In short, Daniel was once again a member of a family. Viewed from without they were a strange enough family: a rattling, hunchbacked old woman, a spoiled senile cocker spaniel, and a eunuch with a punctured career (for though Rey didn’t live with them, his off-stage presence was as abiding and palpable as that of any paterfamilias away every day at the office). And Daniel himself. But better to be strange together than strange apart. He was glad to have found such a haven at last, and he hoped that most familial and doomed of hopes, that nothing would change.

But already there was news on the radio: a freak cold spell had done extensive damage to crops in Minnesota and the Dakotas, and a calamitous blight was attacking the roots of wheat plants throughout the Farm Belt.
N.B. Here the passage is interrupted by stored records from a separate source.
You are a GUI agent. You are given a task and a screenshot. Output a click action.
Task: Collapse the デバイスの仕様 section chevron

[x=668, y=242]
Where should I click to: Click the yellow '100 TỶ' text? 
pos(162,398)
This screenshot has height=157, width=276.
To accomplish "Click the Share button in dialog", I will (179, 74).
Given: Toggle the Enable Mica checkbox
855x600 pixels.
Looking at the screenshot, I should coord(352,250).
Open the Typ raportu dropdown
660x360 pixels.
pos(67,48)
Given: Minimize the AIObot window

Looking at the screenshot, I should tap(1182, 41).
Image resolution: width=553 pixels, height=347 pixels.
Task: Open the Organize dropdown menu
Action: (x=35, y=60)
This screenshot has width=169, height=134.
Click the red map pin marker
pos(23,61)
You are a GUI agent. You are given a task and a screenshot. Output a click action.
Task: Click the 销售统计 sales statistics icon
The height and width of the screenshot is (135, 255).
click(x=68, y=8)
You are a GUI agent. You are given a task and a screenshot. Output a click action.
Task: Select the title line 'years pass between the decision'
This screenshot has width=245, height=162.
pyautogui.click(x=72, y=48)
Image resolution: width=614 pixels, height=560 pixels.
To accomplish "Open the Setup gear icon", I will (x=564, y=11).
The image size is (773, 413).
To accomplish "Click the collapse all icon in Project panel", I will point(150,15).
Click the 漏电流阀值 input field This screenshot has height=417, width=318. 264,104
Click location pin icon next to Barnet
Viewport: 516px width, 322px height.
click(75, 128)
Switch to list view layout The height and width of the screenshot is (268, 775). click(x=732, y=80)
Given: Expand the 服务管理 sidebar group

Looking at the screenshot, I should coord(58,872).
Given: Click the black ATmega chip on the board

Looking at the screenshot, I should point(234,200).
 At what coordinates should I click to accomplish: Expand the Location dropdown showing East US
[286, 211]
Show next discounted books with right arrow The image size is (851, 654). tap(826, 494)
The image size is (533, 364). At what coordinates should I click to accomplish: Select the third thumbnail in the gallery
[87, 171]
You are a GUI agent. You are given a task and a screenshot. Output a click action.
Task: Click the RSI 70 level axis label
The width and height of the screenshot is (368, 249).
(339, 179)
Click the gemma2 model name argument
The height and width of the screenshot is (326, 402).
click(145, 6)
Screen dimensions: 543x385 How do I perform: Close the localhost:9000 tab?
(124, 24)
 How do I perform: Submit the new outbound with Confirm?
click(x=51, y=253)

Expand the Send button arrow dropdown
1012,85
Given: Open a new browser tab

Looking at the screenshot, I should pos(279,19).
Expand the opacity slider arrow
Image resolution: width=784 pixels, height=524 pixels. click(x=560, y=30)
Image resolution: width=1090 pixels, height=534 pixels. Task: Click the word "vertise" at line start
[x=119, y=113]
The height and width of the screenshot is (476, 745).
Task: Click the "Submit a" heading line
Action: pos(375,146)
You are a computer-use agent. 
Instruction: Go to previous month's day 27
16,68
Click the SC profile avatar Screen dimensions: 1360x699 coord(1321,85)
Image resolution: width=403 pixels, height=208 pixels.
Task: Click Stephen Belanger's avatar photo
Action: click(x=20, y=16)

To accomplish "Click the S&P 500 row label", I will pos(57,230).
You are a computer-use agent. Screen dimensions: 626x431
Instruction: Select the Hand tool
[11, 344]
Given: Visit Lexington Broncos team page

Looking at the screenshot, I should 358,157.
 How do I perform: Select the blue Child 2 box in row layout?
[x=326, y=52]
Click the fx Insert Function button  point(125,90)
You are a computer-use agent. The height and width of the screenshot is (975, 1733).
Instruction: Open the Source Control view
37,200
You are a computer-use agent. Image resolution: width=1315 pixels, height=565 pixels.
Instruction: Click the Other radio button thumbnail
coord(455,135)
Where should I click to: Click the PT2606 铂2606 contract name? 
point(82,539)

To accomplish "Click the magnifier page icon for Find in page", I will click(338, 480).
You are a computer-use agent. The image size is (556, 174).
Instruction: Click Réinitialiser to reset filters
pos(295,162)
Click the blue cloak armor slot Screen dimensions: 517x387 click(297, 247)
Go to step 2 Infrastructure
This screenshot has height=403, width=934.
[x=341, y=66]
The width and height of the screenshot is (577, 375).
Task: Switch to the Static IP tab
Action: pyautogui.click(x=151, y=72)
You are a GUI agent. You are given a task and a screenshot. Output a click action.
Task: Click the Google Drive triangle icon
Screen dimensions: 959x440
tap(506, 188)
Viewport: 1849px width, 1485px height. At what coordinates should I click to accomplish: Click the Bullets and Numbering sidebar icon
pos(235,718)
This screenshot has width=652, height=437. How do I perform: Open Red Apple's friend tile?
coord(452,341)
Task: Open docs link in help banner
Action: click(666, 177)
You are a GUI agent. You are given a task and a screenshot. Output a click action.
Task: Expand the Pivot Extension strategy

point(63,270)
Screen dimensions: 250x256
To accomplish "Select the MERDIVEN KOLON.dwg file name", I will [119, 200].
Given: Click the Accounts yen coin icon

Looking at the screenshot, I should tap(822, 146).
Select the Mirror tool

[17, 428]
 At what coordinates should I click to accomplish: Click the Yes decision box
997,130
It was rumored that this blight had been laboratory-produced and was being propagated by terrorists, though none of the known organizations had come forward to claim credit. The commodities market was already in turmoil, and the new Secretary of Agriculture had made a public announcement that strict rationing might become necessary in the fall. For the present though, food prices were holding steady, for the good reason that they were already higher than most people could afford. All through that spring and summer there were food riots in such usual trouble spots as Detroit and Philadelphia. Mrs. Schiff, whose imagination was always excited by headlines, began stockpiling bags of dry dogfood. In the last such crisis, four years before, pet food had been the first thing to disappear from the shelves, and she had had to feed Incubus from her own limited ration. Soon an entire closet was packed solid with ten-pound bags of Pet Bricquettes, Incubus’s brand of choice. For themselves they did not worry: the Government would provide, somehow.